> [Required work]:
(A) In the blog post, what does the writer say usually keeps us from admitting we need help?
(B) Extend the blog post about depression and family, picking up after its last sentence.

Missionaries walk and they walk a lot, or they ride their bikes. They do have access to a car on occasion to get to certain destinations. Getting out in the fresh air and exercise is especially good for depression. This has been documented and proven time after time, however when the depression persists beyond several weeks there is no exercising, praying, thinking, dieting, or perfect living this stuff away. You need help and you need humility. I say humility because it is usually pride that keeps us from saying, "I need help, I can't seem to get over this feeling." If you ever find yourself saying that, don't waste another precious day, getting help is easier than you think. Everyone's path for healing and feeling better is different. Reaching out is your first step.

I wish that each of us could walk a mile in 10 other peoples shoes...maybe some Jordans, some military combat boots, ballet shoes, or possible rags because shoes were not affordable or even available. I believe we would then look at the world through different eyes because of what our feet felt. But it is so easy to get self-absorbed. Another way to help with depression is to help someone else...however it is well known that you cannot give away what you do not have yourself.

A message to my son...I love you more than words could possibly say. When your feet hit the streets of Florida, though they may be heavy, carry on for you are a strength and example to many. Your heart may ache for the comforts of home, but there are others who will never go home at all. Your mind may twist and turn with grey thoughts that tear you down and tell you that you are worth very little, but remember my son you were preserved and given another chance in this life, you were meant to SHINE ON!!!

Wednesday, November 26, 2008

Within the Silver Lining


Happy Birthday Beautiful Child of Mine! T.J.(Tyson Joe) we call him Teej, I'm into one syllable names, is 28 years old today. I actually had him the day before Thanksgiving. So at 17 years old I spent my Thanksgiving in the hospital. I remember after I had him I was so excited so to celebrate I ate the hospitals Thanksgiving dinner shortly after delivery, in which it came up as quickly as it went down.

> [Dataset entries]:
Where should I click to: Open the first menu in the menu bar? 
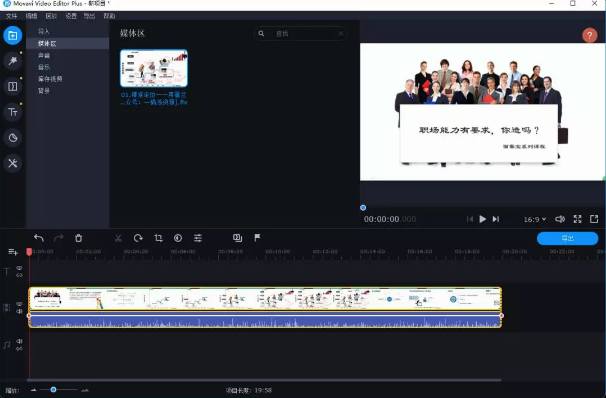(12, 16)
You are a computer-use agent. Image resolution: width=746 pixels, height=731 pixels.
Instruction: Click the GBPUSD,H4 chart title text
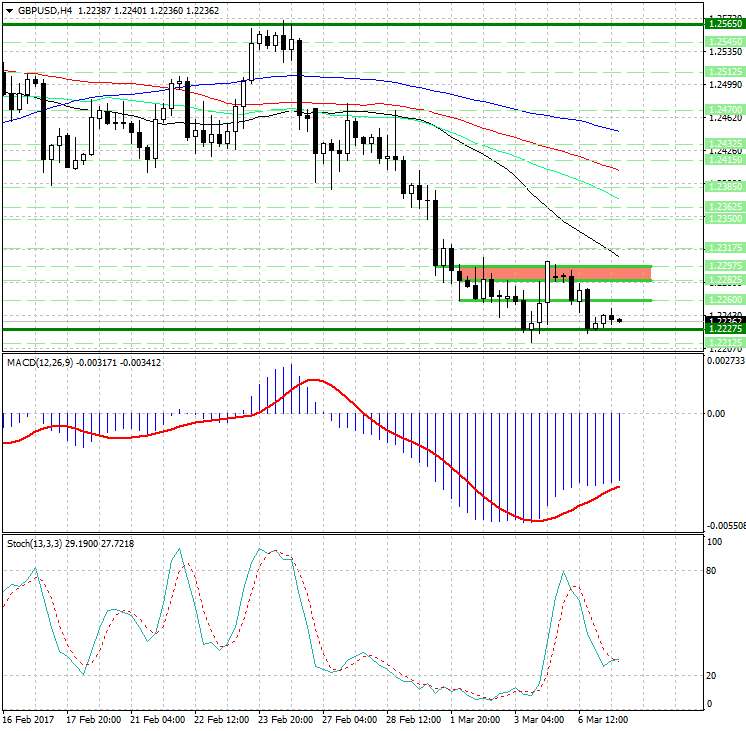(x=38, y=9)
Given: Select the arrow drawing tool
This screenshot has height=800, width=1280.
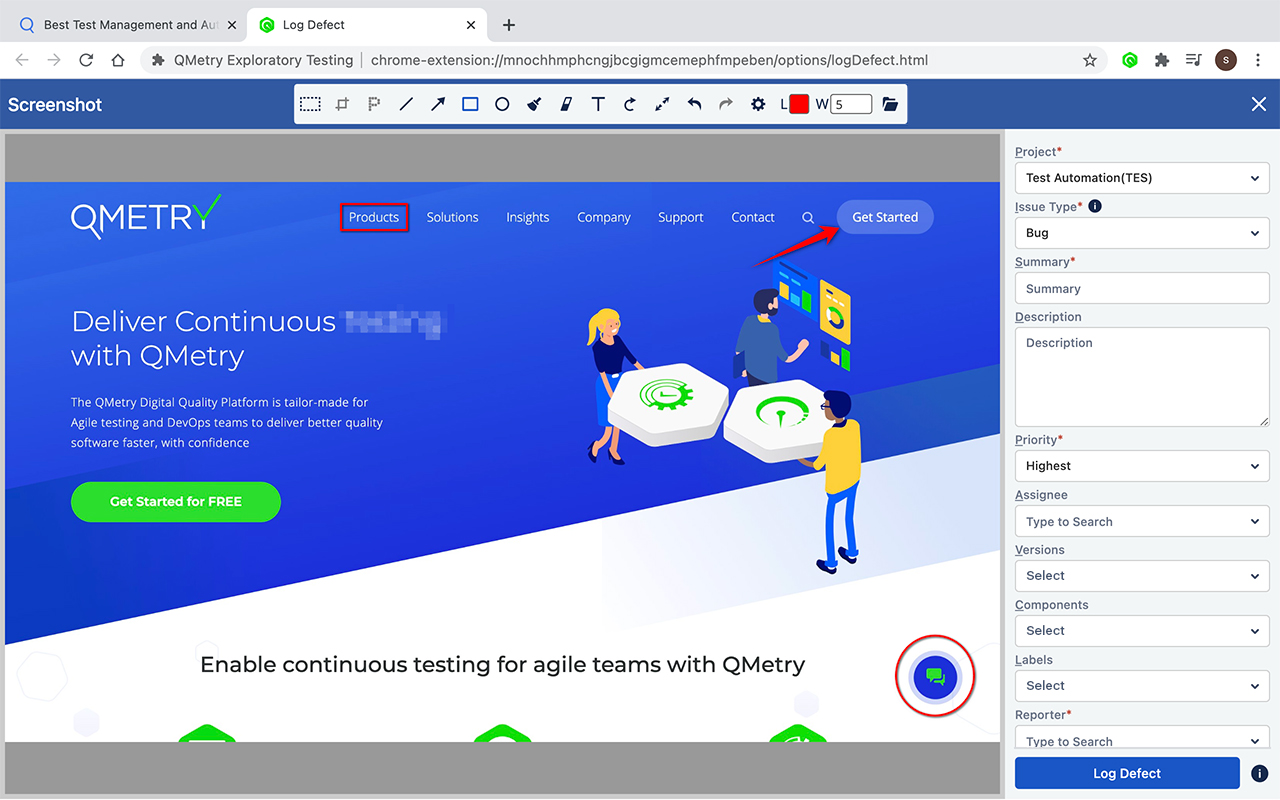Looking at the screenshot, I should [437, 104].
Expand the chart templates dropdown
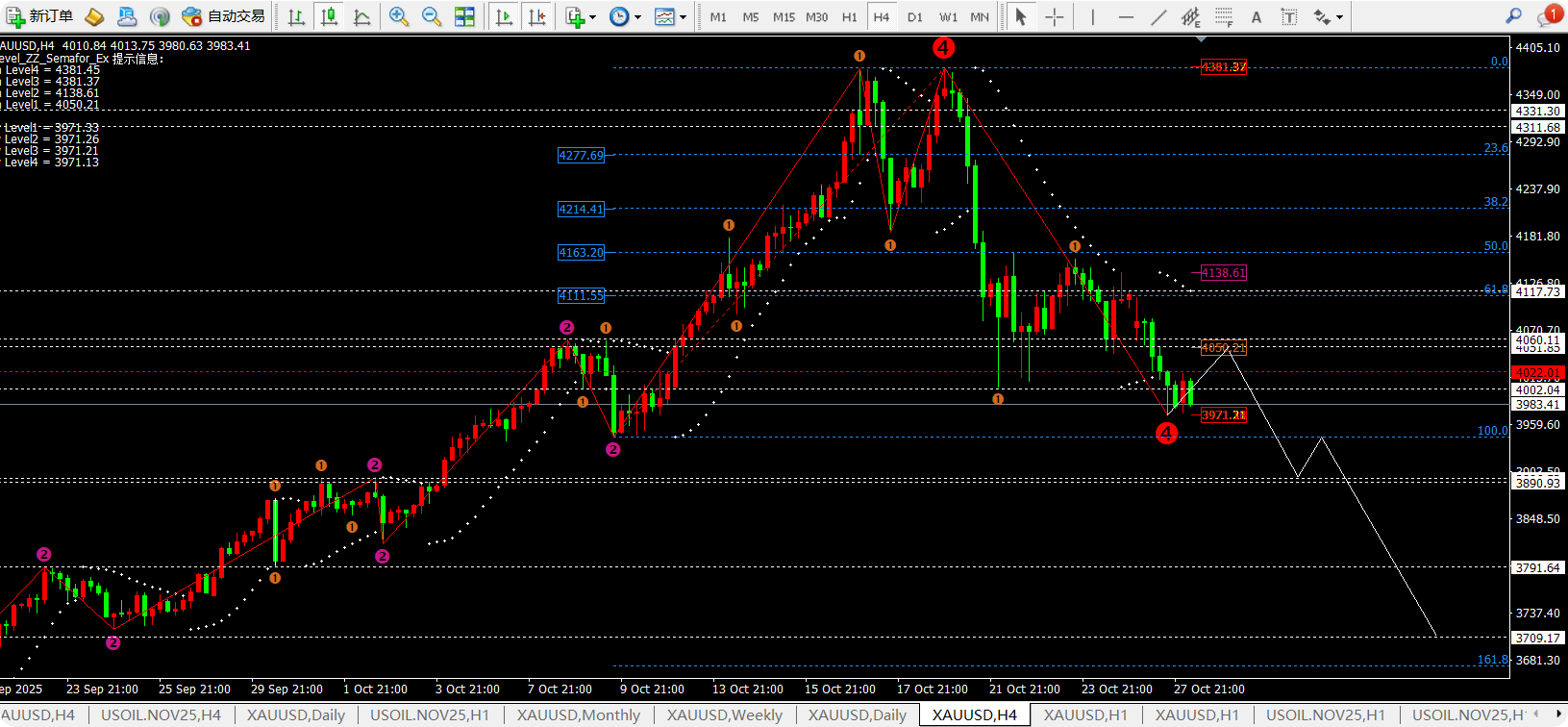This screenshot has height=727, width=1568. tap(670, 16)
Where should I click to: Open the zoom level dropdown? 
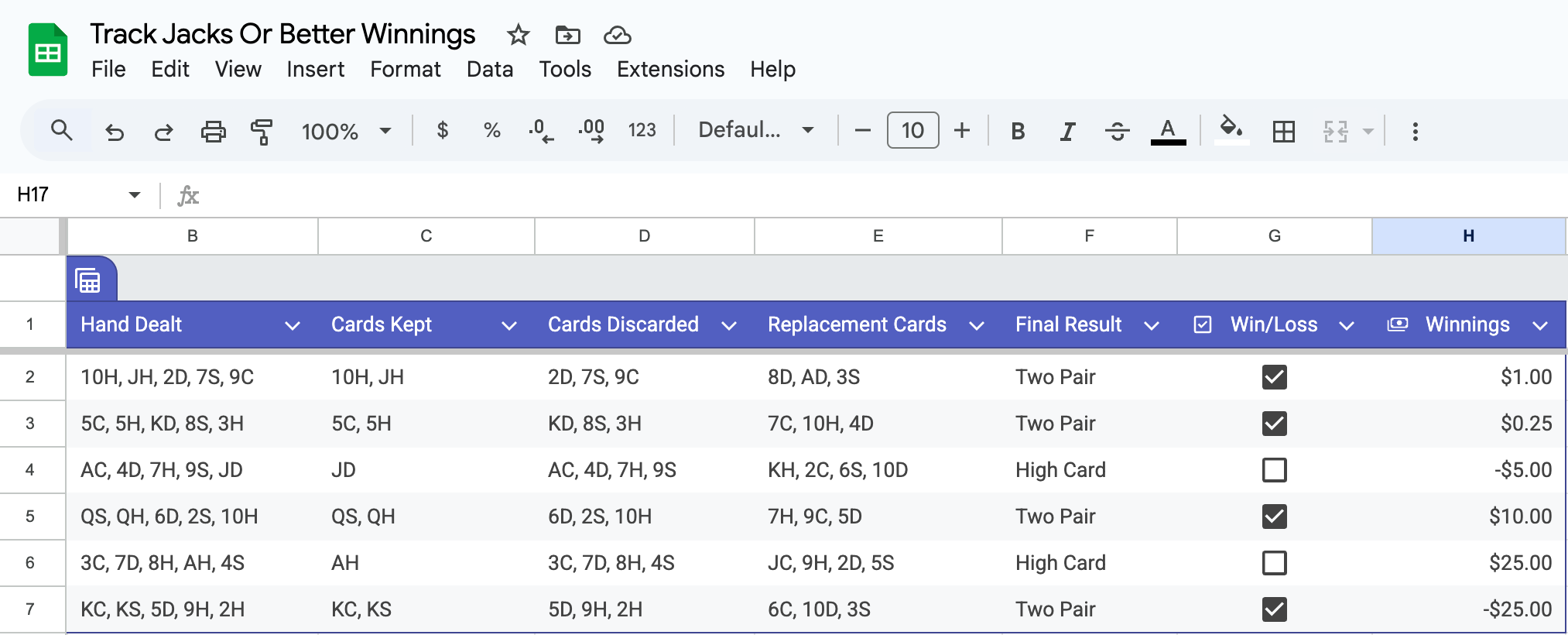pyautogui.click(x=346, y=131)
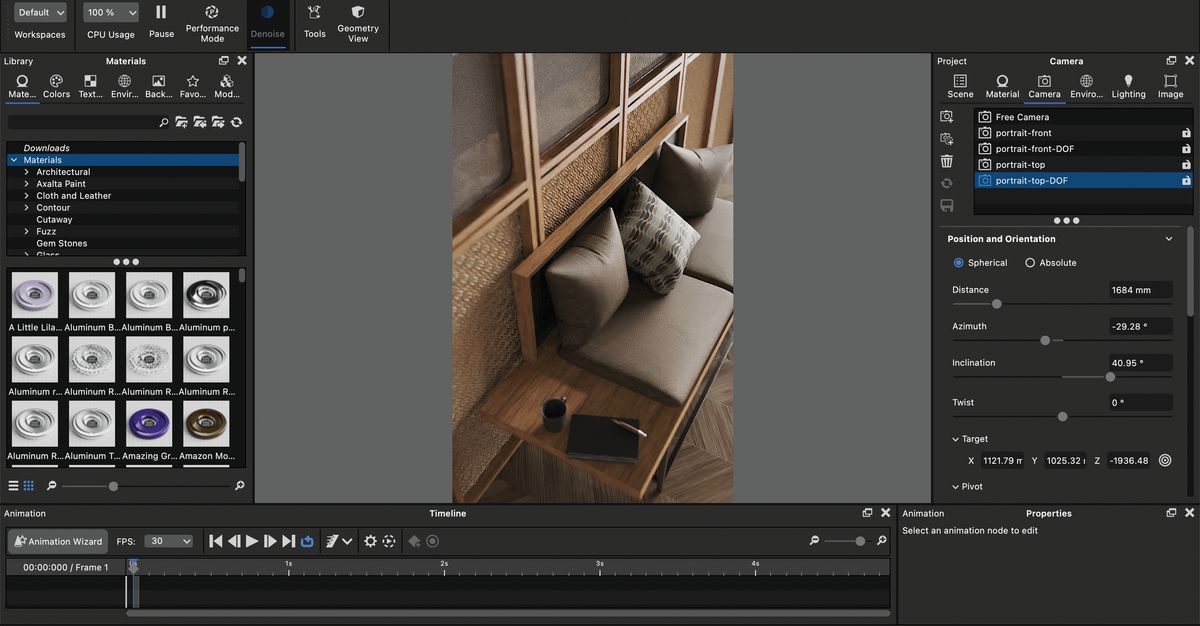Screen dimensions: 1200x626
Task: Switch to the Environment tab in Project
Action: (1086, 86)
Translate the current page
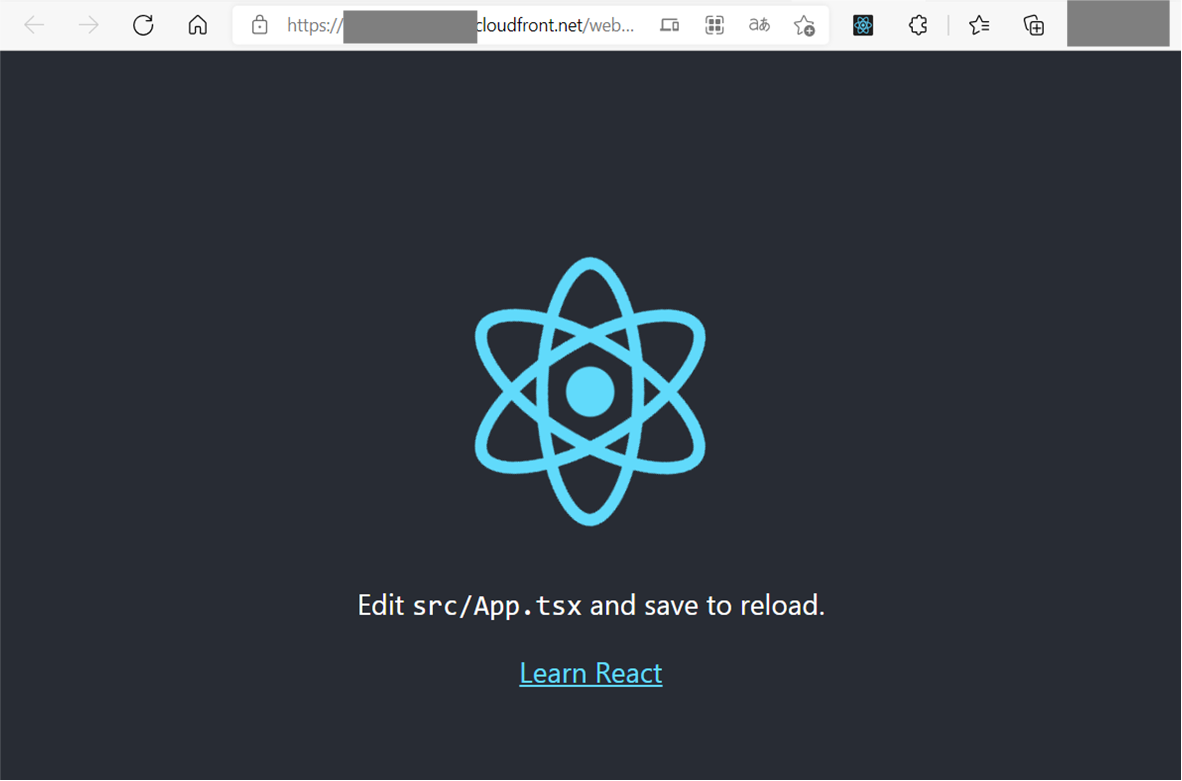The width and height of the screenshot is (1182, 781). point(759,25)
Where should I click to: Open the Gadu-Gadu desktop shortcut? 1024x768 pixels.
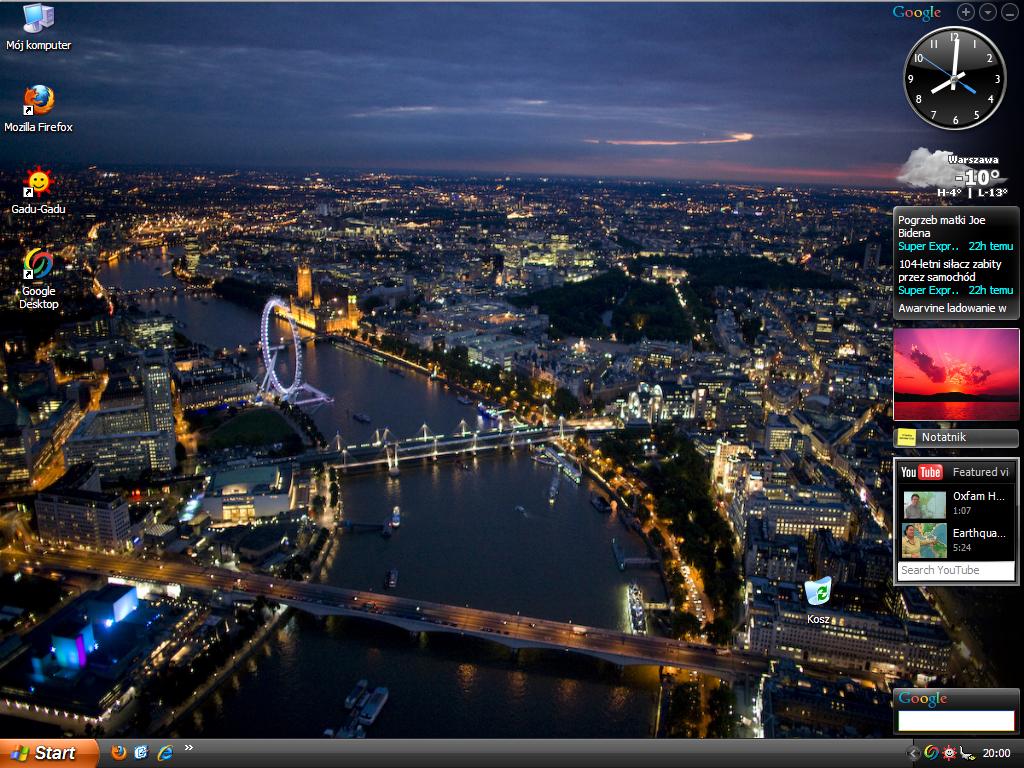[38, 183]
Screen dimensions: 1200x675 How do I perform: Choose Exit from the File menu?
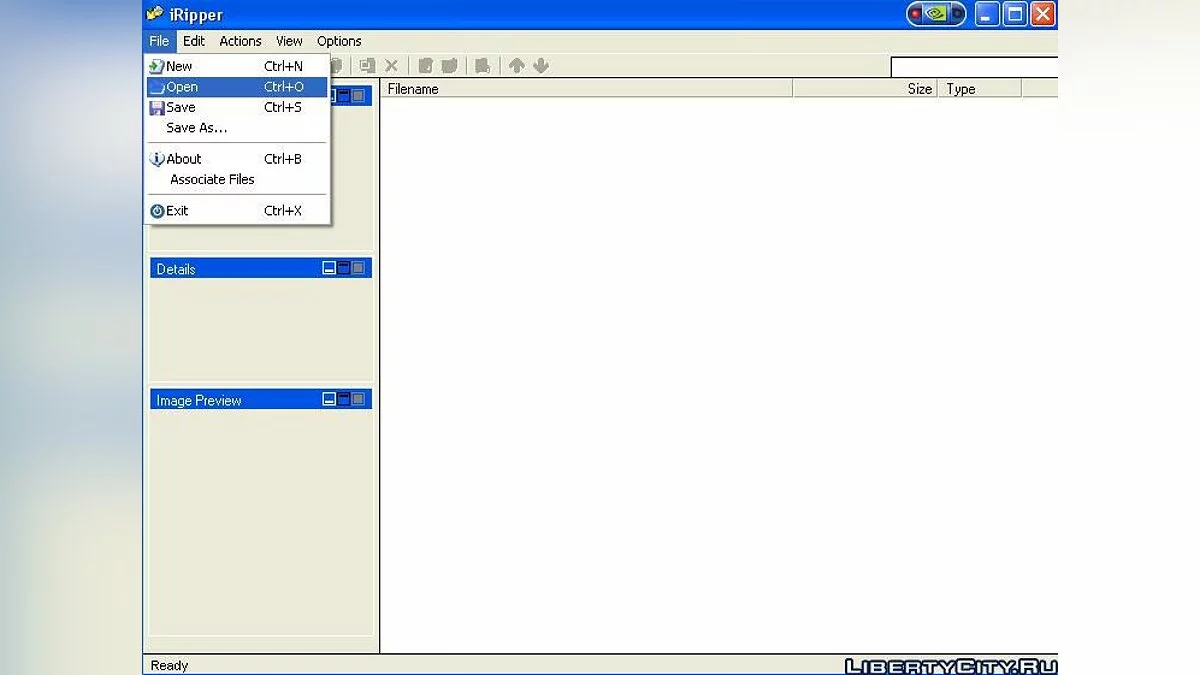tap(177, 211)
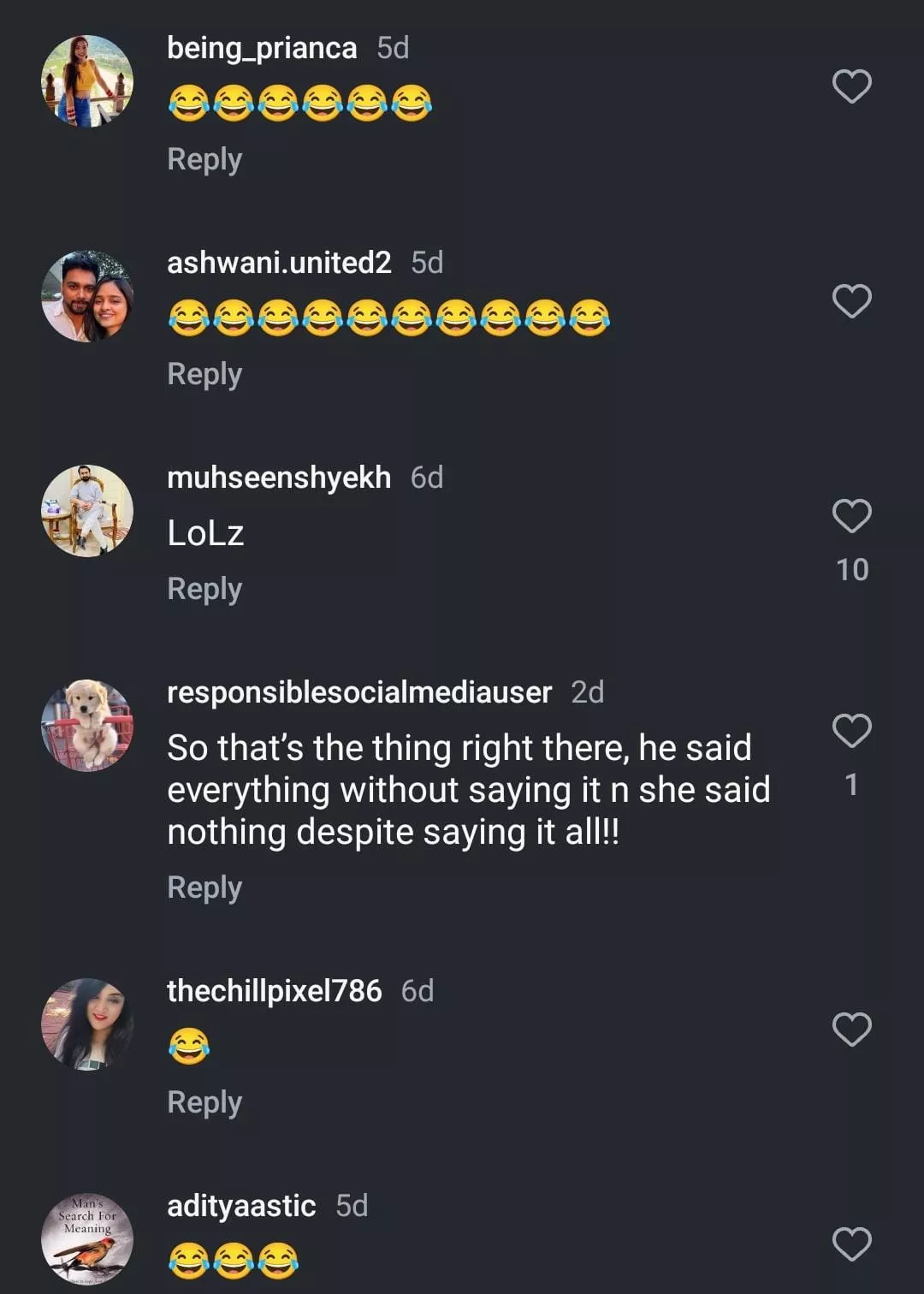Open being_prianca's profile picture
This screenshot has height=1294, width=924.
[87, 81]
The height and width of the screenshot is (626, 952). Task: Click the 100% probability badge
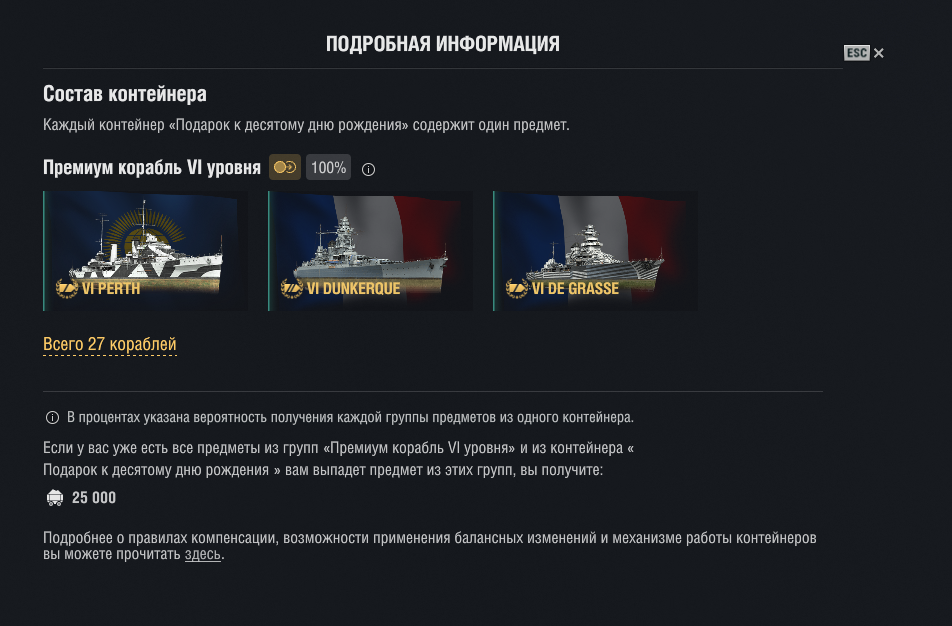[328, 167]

> [Results for each task]:
(A) Pride.

(B)
Even though at 16 I was devastated to find myself pregnant this child was the delight of my life. We seemed to form a bond early in life possibly because I was a child raising a child. He intuitively was so concerned for me and I was a protective Mother Bear of him. When he was 3 years old we lived with my parents and he played his rendition of happy birthday to me on the piano including vocals. Priceless!

I would say that life has not been easy for Tj or even for me for that matter. I'm not crying the blues one bit, what I am saying is that this IS LIFE. We have been very happy through the challenges. Happiness is a CHOICE. Bitter and ornery people are a pain.

My sister shared something with me just the other day that I thought was very profound: What are you willing to let go of in order to get what you want. T.J. had to let go of a drug habit. This is a big question for many of us. One that I suggest we all contemplate...

T.J.'s journey has only just begun, he has his whole life ahead of him and it looks as if amongst his tough beginning there is a silver lining...

Sunday, August 10, 2008

Shadowland of Gray

I believe life comes full circle. Look for the parallels as to who we are, what we are here to learn and everything around us and you will find them. Look for the meaning in the shadows. Everything is not meant to be so obvious.

Does love mean never having to say you're sorry? I doubt that! Ali McGraw, you were wrong! Love hurts. And the circles go round and round. We make choices and we live with them. Sometimes we can change them, sometimes we cannot. How often we find this true in life. We fear love so much when it is there for the taking, then when it is stolen from us we have so many regrets. Youthful love, raising children, aging parents, death. Why love if losing hurts so much?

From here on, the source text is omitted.